Modeling the time-course of the antipyretic effects and prostaglandin inhibition in relation the analgesic effects of naproxen: a compound selection strategy
Sandra Visser(1), Elke Krekels(1), Kristina Ängeby Möller(2), Marie Angesjö(1), Ingemo Sjögren(1) and Odd-Geir Berge(2)
(1)DMPK and (2)Disease Biology, Local Discovery, AstraZeneca R&D Södertälje, SE-151 85 Södertälje, Sweden
Objectives: This study aimed to characterize the pharmacokinetic-pharmacodynamic (PKPD) relationship between plasma concentrations, inhibition of TXB2 and PGE2 synthesis, and the antipyretic and analgesic effects of naproxen in rats in order to investigate whether analgesic measurements could be replaced by endpoints that are more sensitive for compound selection.
Methods: Analgesic effects: naproxen (0, 7.5 and 30 µmol/kg p.o.) was given 1h after an intra-articular injection of carrageenan. Weight bearing was assessed at 5 time points per rat using the PawPrint method and plasma concentrations were measured at 25h.
Antipyretic effects: fever was induced by a 2 g/kg s.c. injection of brewer's yeast 4h before naproxen (0, 7.5, 30 and 90 µmol/kg p.o.). Body temperature was measured continuously using telemetry up to 25h after dosing and plasma concentrations were measured at 25h.
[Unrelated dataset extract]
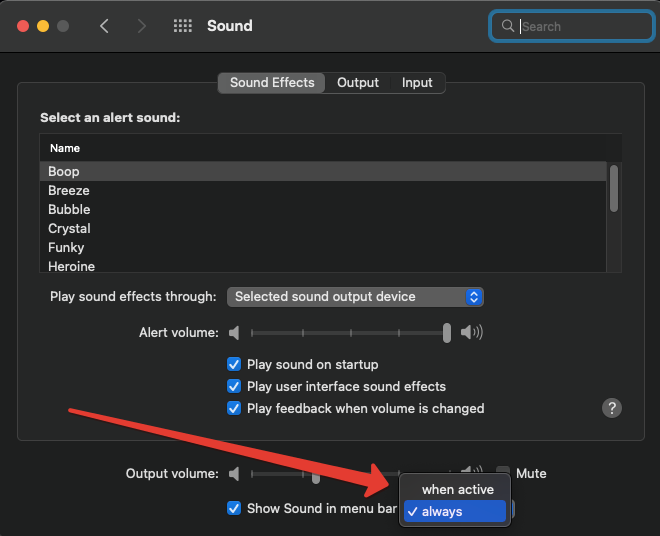
Task: Click the quiet speaker icon beside output volume
Action: 234,473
Prostaglandin synthesis: TXB2 and PGE2 synthesis over time was measured ex vivo in separate animals using ELISA. Satellite animals were used to obtain the complete PK profile. The naproxen concentrations were analyzed using LC-ESI-MS/MS. Nonmem V was used for all PKPD modelling procedures.
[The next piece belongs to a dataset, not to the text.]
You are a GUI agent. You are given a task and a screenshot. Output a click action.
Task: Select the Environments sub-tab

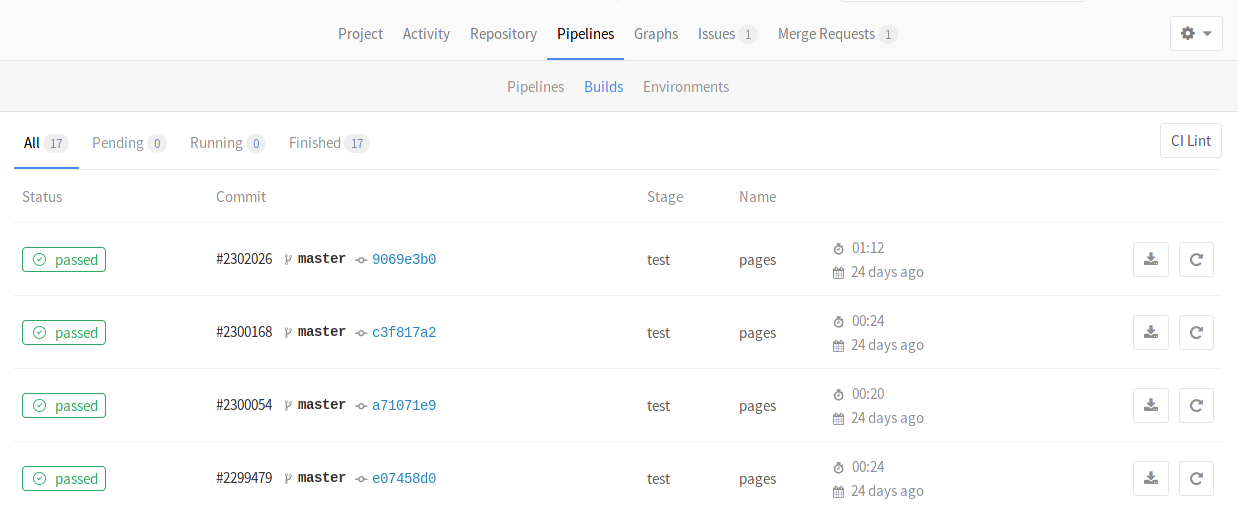(686, 87)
Results: A two-compartment PK model described the concentrations of naproxen best. Fever was identified as a covariate on CL. Individual parameter estimates were used to predict the pharmacokinetic profiles to the analgesic and antipyretic effects.
A sigmoidal relationship between the naproxen concentrations and the inhibition of TXB2 and PGE2 synthesis was observed. Population estimates for potency were 5±1 and 13±4 µM, respectively. Inter-individual variation was around 35% whereas the residual variation was 15%.
A linear model was used to describe the relationship between weight bearing on the affected limb and the concentrations. A tolerance pool model was used to describe the concentration dependent reduction of fever and the observed rebound.
Naproxen was equipotent with respect to the antipyretic and analgesic effects. However, the variability in measurements was much larger and dose separation less clear for the analgesic effects.
Conclusions: The time-courses of the naproxen concentration, inhibition of TXB2 and PGE2 synthesis, antipyretic and analgesic effects in rats were quantified and correlated. Endpoints such as antipyretic effects or the inhibition of TXB2/PGE2 could serve as alternatives to analgesic measurements for identifying differences between compounds in lead optimization.